# [EXERCISE DESCRIPTION]
Your reply should consist only of the lines from the one with "Uncheck Mount CD/DVD Drive checkbox" through the end of the entries, transcribed exactly. Pictures stay out.

-------- GIVEN ENTRIES

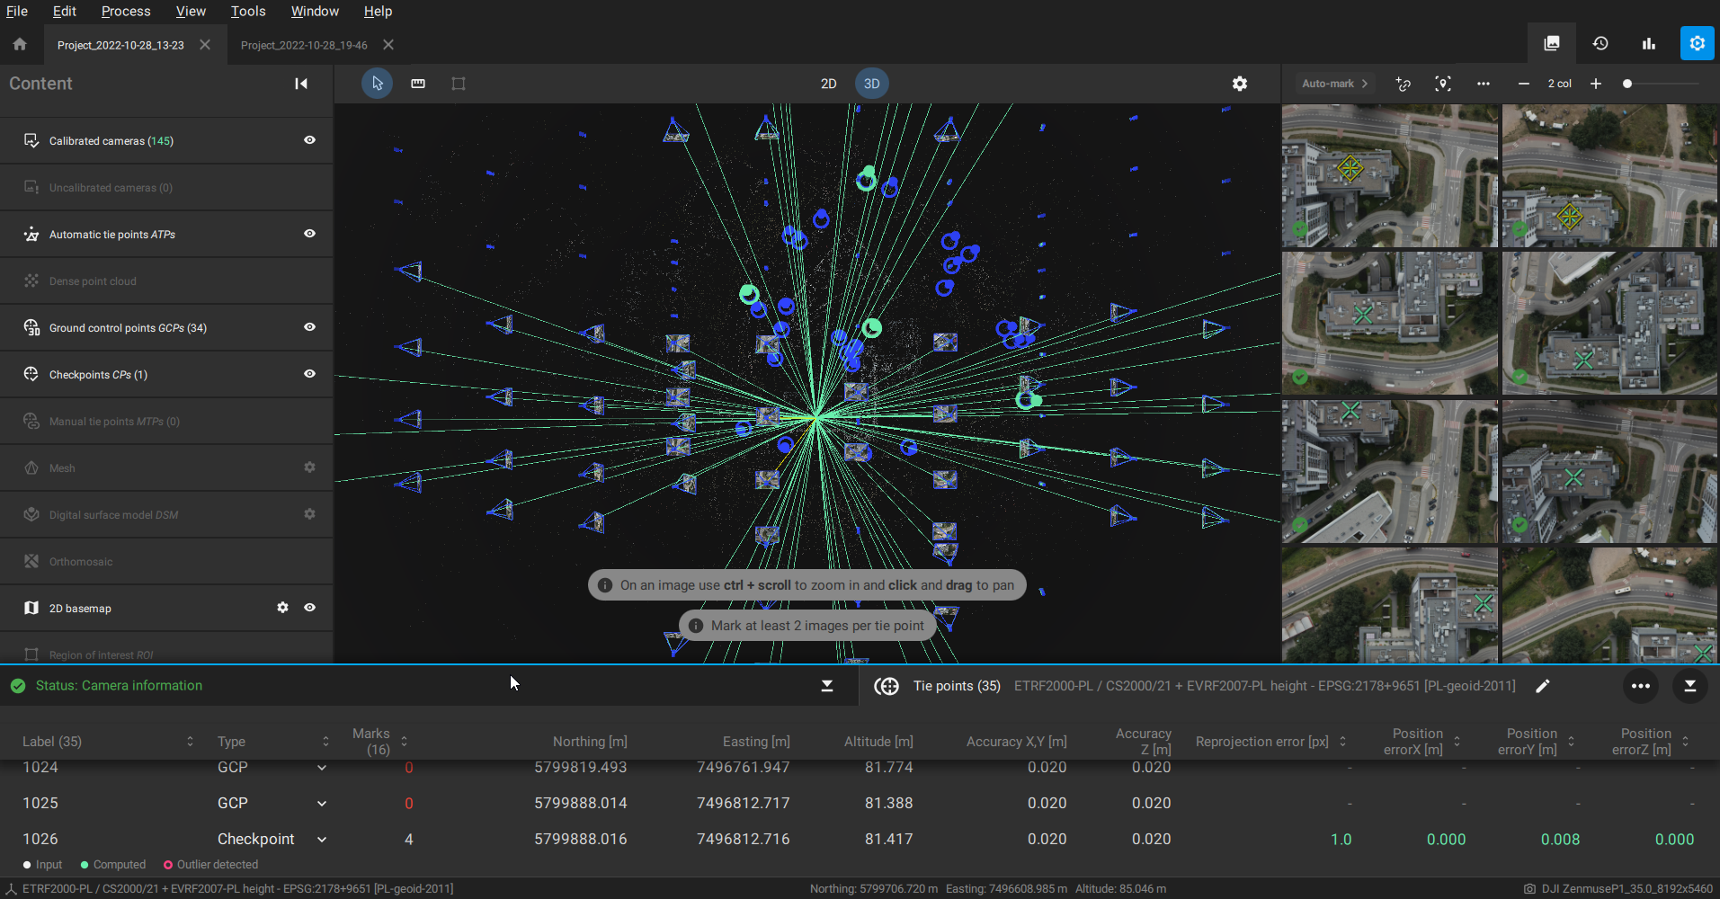Toggle visibility of Ground control points
The height and width of the screenshot is (899, 1720).
coord(309,327)
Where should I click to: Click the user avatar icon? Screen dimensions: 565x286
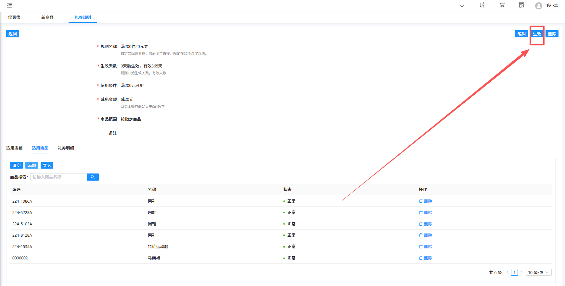click(x=538, y=6)
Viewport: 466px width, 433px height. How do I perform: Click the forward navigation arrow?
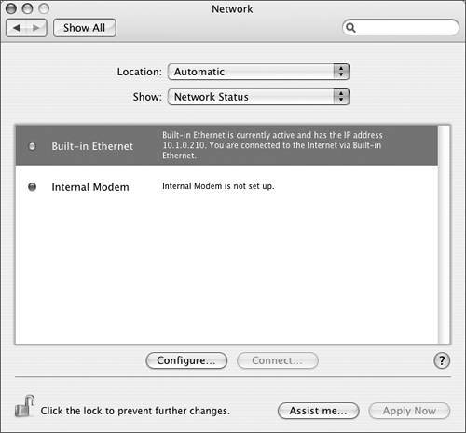coord(36,28)
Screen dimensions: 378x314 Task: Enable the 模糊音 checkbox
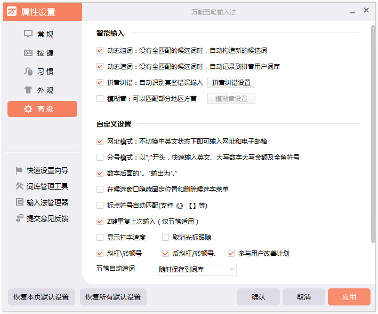(x=100, y=98)
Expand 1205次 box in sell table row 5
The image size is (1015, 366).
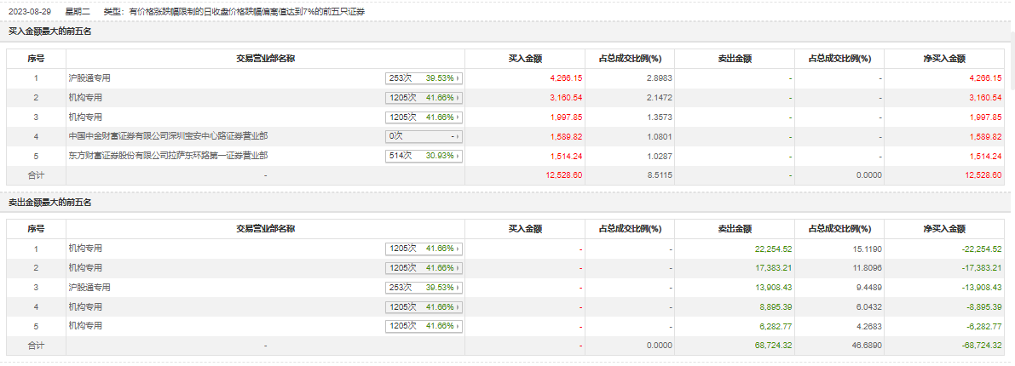[424, 327]
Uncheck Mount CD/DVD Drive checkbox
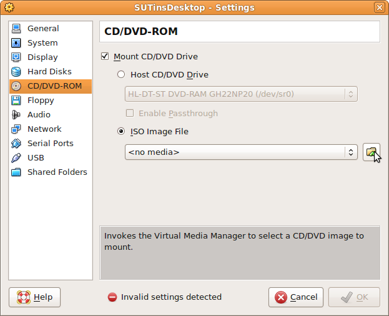This screenshot has width=389, height=316. tap(105, 56)
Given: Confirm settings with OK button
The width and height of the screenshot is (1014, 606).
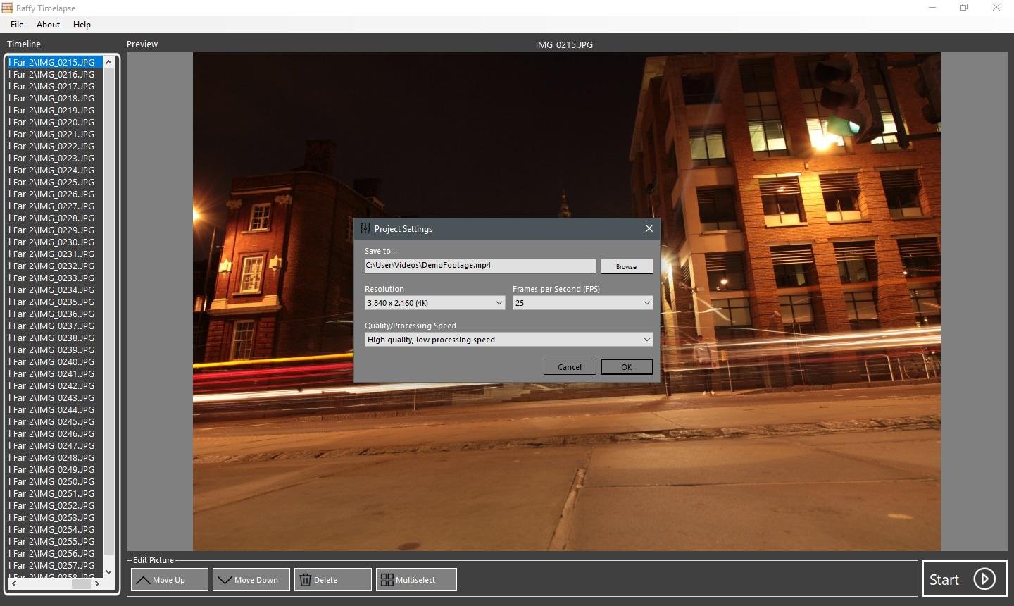Looking at the screenshot, I should pyautogui.click(x=626, y=367).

----------------

# [WRITTEN ANSWER]
Uncheck Mount CD/DVD Drive checkbox
This screenshot has width=389, height=316. tap(105, 56)
Given: Confirm settings with OK button
The width and height of the screenshot is (1014, 606).
Looking at the screenshot, I should pyautogui.click(x=626, y=367).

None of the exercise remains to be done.